Here is the testimony of a woman at the Indianapolis Hearing on pornography in 1984:

"Our daughter was a victim of sexual assault for a period of four-and-a-half years. And when this man was arrested in our home, found in his car, in the trunk of his car, was a considerable amount of pornographic material. Our child is not in our home. This was so traumatic for her that she had to be hospitalized and probably will not be in our home for another year, which means that, as a victim, she was removed from our home for a period of over two years.
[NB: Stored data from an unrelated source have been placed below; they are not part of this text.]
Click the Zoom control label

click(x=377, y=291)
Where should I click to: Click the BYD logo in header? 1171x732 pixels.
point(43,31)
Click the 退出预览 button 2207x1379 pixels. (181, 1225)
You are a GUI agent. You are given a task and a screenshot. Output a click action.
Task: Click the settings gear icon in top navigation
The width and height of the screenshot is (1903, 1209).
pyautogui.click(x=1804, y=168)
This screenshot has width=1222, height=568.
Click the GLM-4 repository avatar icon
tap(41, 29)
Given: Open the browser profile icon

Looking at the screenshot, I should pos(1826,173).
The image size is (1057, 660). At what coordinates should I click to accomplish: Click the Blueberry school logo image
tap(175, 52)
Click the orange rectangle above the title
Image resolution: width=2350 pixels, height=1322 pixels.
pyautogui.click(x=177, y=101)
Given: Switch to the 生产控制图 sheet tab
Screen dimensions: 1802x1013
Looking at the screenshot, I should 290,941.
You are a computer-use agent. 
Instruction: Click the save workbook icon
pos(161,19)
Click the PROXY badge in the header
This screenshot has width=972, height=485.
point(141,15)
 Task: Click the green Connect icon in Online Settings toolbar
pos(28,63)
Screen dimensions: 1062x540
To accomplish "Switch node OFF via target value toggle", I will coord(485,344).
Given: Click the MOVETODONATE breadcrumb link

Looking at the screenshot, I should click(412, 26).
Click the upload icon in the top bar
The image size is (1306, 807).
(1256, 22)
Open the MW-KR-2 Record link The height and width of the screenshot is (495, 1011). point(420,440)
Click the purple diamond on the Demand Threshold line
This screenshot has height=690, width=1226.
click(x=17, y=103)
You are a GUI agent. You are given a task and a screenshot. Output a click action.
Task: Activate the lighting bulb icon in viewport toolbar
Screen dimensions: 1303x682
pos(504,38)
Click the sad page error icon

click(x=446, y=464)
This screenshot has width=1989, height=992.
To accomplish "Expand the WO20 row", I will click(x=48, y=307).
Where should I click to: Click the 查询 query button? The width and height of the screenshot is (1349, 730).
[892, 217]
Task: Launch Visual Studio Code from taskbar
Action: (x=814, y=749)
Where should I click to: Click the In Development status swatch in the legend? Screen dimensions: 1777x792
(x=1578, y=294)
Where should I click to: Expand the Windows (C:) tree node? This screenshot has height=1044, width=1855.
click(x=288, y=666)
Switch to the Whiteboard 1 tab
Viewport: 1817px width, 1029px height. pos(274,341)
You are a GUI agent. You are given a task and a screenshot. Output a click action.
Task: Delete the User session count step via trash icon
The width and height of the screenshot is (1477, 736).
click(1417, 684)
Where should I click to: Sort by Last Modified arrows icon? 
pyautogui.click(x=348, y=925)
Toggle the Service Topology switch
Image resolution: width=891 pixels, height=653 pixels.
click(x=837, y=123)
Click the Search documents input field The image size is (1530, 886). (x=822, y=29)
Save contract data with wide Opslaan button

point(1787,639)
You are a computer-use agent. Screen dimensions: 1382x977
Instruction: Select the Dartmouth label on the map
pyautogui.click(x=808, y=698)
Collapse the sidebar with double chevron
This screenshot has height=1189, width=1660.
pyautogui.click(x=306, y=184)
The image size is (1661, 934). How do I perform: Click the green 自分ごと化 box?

The perpetrator -- we did press charges -- he spent one year in jail, and is now out, while our child is still not at home..."
-- Testimony of Judy. (12)


Notes:

** "flat" means appartment in UK English

(1) Comments appeared in Diana E. H. Russell, "Pornography and violence: What does the new research say?", in Laura Lederer Ed., Take Back the Night; 1980.
(2) Statements appeared in Mimi Silbert and Ayala Pines, "Pornography and Sexual Abuse of Women", Sex Roles; 1984; re-published in Diana Russell Ed., Making Violence Sexy: Feminist Views on Pornography; 1993.
(3) Testimonies appeared in "The Minneapolis Hearings, December 12-13, 1983"; in Catharine MacKinnon and Andrea Dworkin Eds., In Harm's Way: The Pornography Civil Rights Hearings; 1997.
(4) Statements appeared in "The Minneapolis Press Conference, July 25, 1984"; in Catharine MacKinnon and Andrea Dworkin Eds., In Harm's Way: The Pornography Civil Rights Hearings; 1997.
(5) Testimonies appeared in Final Report of the Attorney General's Commission on Pornography; 1986.
(6) Testimonies appeared in "The Massachussetts Hearing, Boston, March 16, 1992"; in Catharine MacKinnon and Andrea Dworkin Eds., In Harm's Way: The Pornography Civil Rights Hearings; 1997.
(7) Written testimony appeared in "Massachussetts: Written Submissions, 1992"; in Catharine MacKinnon and Andrea Dworkin Eds., In Harm's Way: The Pornography Civil Rights Hearings; 1997.
(8) Statements appeared in Catherine Itzin and Corinne Sweet, "Women's Experience of pornography: UK magazine survey evidence", in Catherine Itzin Ed., Pornography: Women, Violence and Civil Liberties; 1993.
(9) Comments appeared in Liz Kelly, Surviving Sexual Violence; 1988.
(10) Comments appeared in Pamela Paul, Pornified; 2005.
(11) Comments appeared in Pamela Paul, Pornified; 2005.
(12) Testimony appeared in "The Indianapolis Hearing, April 16, 1984"; in Catharine MacKinnon and Andrea Dworkin Eds., In Harm's Way: The Pornography Civil Rights Hearings; 1997.